Help me design tests that catch:
1. Context-dependent capability switching
2. Long conversation degradation
3. Edge cases where capabilities interact poorly

What you're learning: Evaluation completeness—understanding gaps between synthetic tests and real usage.

Prompt 2: Optimize for Different Deployment

I have my Task API unified model (3B params, 6GB VRAM).
I need to deploy it in three scenarios:

1. Cloud API: Maximize quality, cost is secondary
2. Edge device: Must fit in 4GB RAM
3. Batch processing: Optimize for throughput, not latency

For each scenario, what would you change about my merge configuration
or post-merge optimization? Walk through the tradeoffs.

What you're learning: Deployment-aware optimization—tailoring models to operational requirements.

Prompt 3: Plan Next Iteration

My v1.0 merged model works but I want v2.0 with improvements:

Current metrics:
- Persona: 87.5%
- Agentic: 91.2%
- Combined: 86.8%

I have ideas for improvement:
1. Add distilled reasoning from GPT-4
2. Retrain persona adapter with more data
3. Add a third "safety" adapter

Help me prioritize and plan:
1. Which improvement has highest ROI?
2. How would merging change with 3 adapters?
3. What risks should I watch for?

What you're learning: Roadmap planning—prioritizing improvements for production systems.

Safety Note

Merged models combine capabilities—including any biases or failure modes from source adapters.

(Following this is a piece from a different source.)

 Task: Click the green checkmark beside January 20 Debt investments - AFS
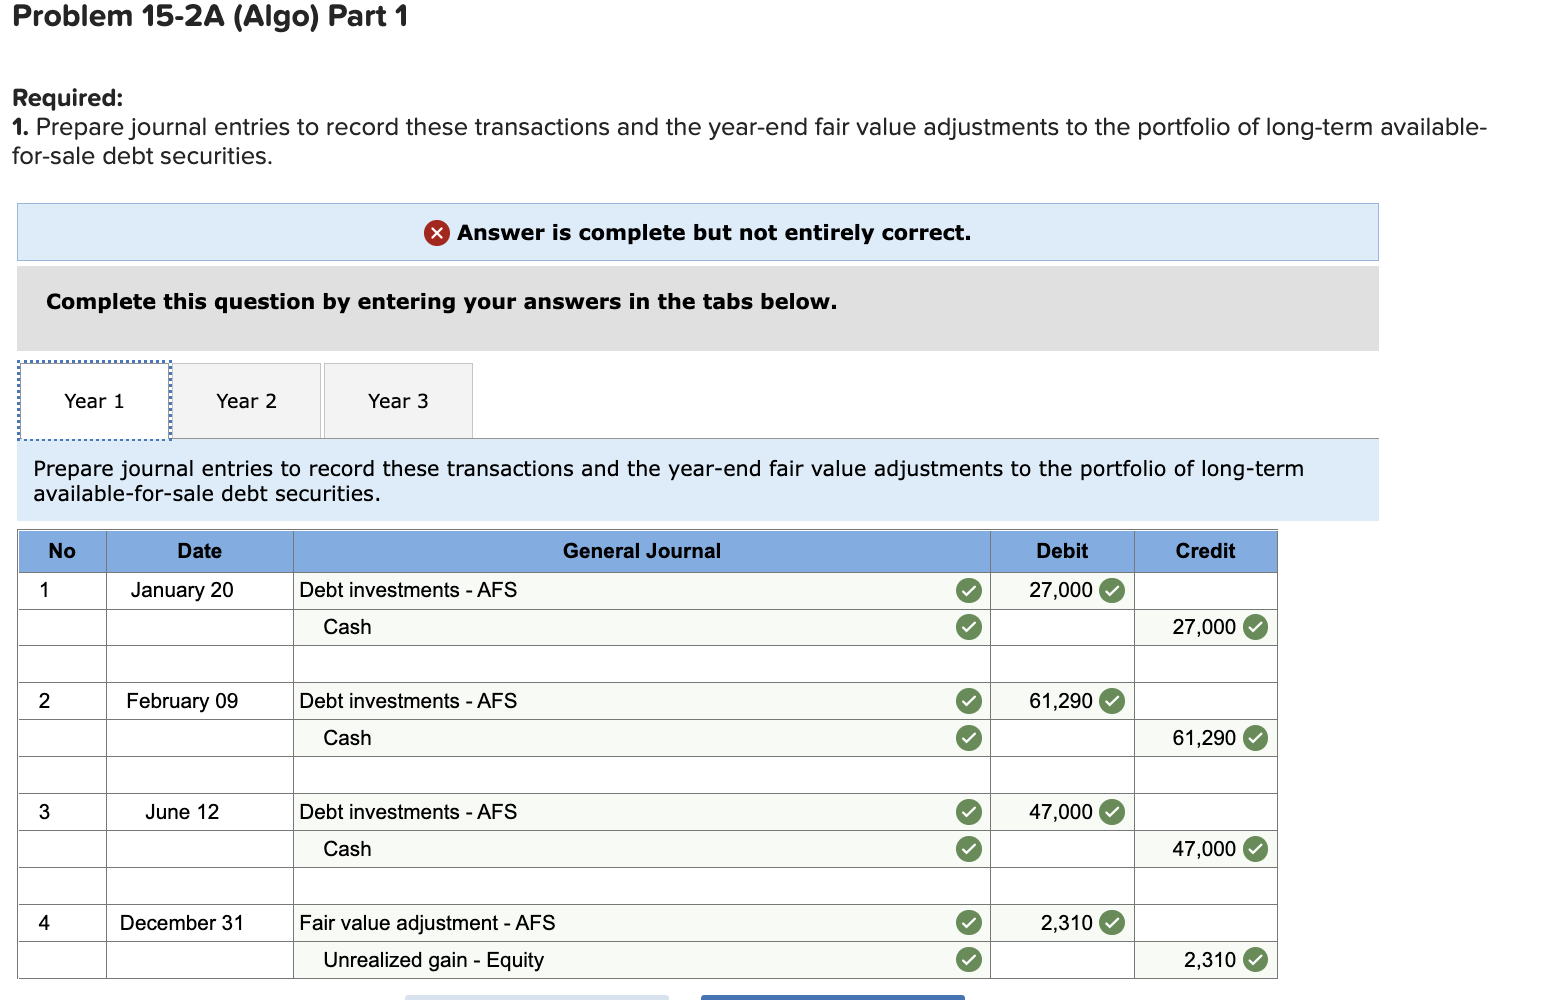coord(967,590)
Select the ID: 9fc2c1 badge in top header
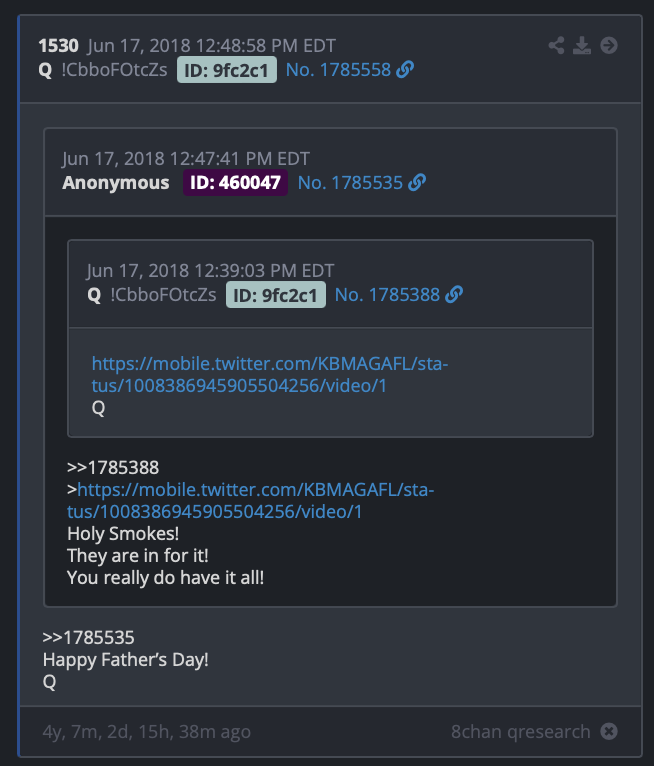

Your unified model may exhibit unexpected behaviors when persona and agentic capabilities interact. For production deployment, implement monitoring for:

  • Unusual response patterns
  • Tool calls with persona-style arguments (contamination)
  • Persona responses that should have been tool calls

Never assume merged model behavior is the simple sum of its parts. Continuous monitoring is essential.